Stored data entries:
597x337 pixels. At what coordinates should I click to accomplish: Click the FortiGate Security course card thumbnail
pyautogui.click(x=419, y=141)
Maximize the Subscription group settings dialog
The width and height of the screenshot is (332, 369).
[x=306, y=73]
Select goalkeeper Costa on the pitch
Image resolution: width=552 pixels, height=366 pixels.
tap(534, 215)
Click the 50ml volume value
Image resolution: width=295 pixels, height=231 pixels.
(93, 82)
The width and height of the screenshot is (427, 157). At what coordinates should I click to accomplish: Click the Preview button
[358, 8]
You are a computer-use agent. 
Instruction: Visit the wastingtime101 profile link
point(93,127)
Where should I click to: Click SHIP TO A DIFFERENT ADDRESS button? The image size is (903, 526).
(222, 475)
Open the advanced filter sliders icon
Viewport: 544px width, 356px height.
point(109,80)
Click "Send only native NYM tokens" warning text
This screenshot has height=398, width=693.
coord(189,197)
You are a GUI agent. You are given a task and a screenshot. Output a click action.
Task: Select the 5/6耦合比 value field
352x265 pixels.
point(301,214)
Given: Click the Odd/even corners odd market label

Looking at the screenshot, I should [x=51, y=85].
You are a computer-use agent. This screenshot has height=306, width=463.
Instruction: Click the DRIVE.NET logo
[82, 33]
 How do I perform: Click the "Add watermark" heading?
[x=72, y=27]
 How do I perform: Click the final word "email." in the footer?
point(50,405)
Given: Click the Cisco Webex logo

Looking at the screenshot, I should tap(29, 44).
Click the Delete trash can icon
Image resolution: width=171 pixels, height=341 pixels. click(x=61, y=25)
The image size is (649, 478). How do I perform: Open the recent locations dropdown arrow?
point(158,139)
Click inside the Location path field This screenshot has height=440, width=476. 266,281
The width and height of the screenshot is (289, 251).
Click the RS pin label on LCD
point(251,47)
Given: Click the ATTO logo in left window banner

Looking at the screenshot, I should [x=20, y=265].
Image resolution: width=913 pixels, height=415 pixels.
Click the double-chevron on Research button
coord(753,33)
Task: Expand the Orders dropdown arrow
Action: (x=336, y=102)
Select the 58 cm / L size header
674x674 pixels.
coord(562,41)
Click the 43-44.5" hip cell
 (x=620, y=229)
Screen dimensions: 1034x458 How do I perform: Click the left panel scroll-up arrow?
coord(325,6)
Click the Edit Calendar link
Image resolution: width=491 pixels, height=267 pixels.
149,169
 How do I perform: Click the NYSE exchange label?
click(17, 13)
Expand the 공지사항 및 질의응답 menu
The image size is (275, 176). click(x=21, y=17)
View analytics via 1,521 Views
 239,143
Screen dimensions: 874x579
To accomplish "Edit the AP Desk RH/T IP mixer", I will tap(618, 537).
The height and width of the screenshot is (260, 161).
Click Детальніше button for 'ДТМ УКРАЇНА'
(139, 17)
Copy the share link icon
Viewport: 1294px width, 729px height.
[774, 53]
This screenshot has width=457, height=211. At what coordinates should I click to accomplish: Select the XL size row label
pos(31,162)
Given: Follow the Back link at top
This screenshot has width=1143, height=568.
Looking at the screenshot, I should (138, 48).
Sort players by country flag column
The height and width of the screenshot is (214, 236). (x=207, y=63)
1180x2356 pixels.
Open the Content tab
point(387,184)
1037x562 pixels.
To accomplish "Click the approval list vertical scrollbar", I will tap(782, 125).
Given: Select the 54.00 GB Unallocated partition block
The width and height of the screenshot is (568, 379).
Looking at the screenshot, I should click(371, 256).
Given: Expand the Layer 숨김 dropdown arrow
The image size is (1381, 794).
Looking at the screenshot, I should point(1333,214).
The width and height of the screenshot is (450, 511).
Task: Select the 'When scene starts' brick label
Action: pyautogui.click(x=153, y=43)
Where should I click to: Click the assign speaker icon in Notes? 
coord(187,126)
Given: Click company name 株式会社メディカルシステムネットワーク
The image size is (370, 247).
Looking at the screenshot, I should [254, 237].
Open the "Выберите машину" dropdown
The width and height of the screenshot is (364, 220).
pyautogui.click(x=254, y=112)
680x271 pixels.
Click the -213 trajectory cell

**Action item:** Repeat the lines above exactly.

**Worked solution:**
597x337 pixels. At what coordinates should I click to accomplish: Click the FortiGate Security course card thumbnail
pyautogui.click(x=419, y=141)
Maximize the Subscription group settings dialog
The width and height of the screenshot is (332, 369).
[x=306, y=73]
Select goalkeeper Costa on the pitch
Image resolution: width=552 pixels, height=366 pixels.
tap(534, 215)
Click the 50ml volume value
Image resolution: width=295 pixels, height=231 pixels.
(93, 82)
The width and height of the screenshot is (427, 157). At what coordinates should I click to accomplish: Click the Preview button
[358, 8]
You are a computer-use agent. 
Instruction: Visit the wastingtime101 profile link
point(93,127)
Where should I click to: Click SHIP TO A DIFFERENT ADDRESS button? The image size is (903, 526).
(222, 475)
Open the advanced filter sliders icon
Viewport: 544px width, 356px height.
point(109,80)
Click "Send only native NYM tokens" warning text
This screenshot has height=398, width=693.
coord(189,197)
You are a GUI agent. You are given a task and a screenshot. Output a click action.
Task: Select the 5/6耦合比 value field
352x265 pixels.
point(301,214)
Given: Click the Odd/even corners odd market label

Looking at the screenshot, I should [x=51, y=85].
You are a computer-use agent. This screenshot has height=306, width=463.
Instruction: Click the DRIVE.NET logo
[82, 33]
 How do I perform: Click the "Add watermark" heading?
[x=72, y=27]
 How do I perform: Click the final word "email." in the footer?
point(50,405)
Given: Click the Cisco Webex logo

Looking at the screenshot, I should tap(29, 44).
Click the Delete trash can icon
Image resolution: width=171 pixels, height=341 pixels. click(x=61, y=25)
The image size is (649, 478). How do I perform: Open the recent locations dropdown arrow?
point(158,139)
Click inside the Location path field This screenshot has height=440, width=476. 266,281
The width and height of the screenshot is (289, 251).
Click the RS pin label on LCD
point(251,47)
Given: Click the ATTO logo in left window banner

Looking at the screenshot, I should [x=20, y=265].
Image resolution: width=913 pixels, height=415 pixels.
Click the double-chevron on Research button
coord(753,33)
Task: Expand the Orders dropdown arrow
Action: (x=336, y=102)
Select the 58 cm / L size header
674x674 pixels.
coord(562,41)
Click the 43-44.5" hip cell
 (x=620, y=229)
Screen dimensions: 1034x458 How do I perform: Click the left panel scroll-up arrow?
coord(325,6)
Click the Edit Calendar link
Image resolution: width=491 pixels, height=267 pixels.
149,169
 How do I perform: Click the NYSE exchange label?
click(17, 13)
Expand the 공지사항 및 질의응답 menu
The image size is (275, 176). click(x=21, y=17)
View analytics via 1,521 Views
 239,143
Screen dimensions: 874x579
To accomplish "Edit the AP Desk RH/T IP mixer", I will tap(618, 537).
The height and width of the screenshot is (260, 161).
Click Детальніше button for 'ДТМ УКРАЇНА'
(139, 17)
Copy the share link icon
Viewport: 1294px width, 729px height.
[774, 53]
This screenshot has width=457, height=211. At what coordinates should I click to accomplish: Select the XL size row label
pos(31,162)
Given: Follow the Back link at top
This screenshot has width=1143, height=568.
Looking at the screenshot, I should (138, 48).
Sort players by country flag column
The height and width of the screenshot is (214, 236). (x=207, y=63)
1180x2356 pixels.
Open the Content tab
point(387,184)
1037x562 pixels.
To accomplish "Click the approval list vertical scrollbar", I will tap(782, 125).
Given: Select the 54.00 GB Unallocated partition block
The width and height of the screenshot is (568, 379).
Looking at the screenshot, I should click(371, 256).
Given: Expand the Layer 숨김 dropdown arrow
The image size is (1381, 794).
Looking at the screenshot, I should point(1333,214).
The width and height of the screenshot is (450, 511).
Task: Select the 'When scene starts' brick label
Action: pyautogui.click(x=153, y=43)
Where should I click to: Click the assign speaker icon in Notes? 
coord(187,126)
Given: Click company name 株式会社メディカルシステムネットワーク
The image size is (370, 247).
Looking at the screenshot, I should [254, 237].
Open the "Выберите машину" dropdown
The width and height of the screenshot is (364, 220).
pyautogui.click(x=254, y=112)
680x271 pixels.
Click the -213 trajectory cell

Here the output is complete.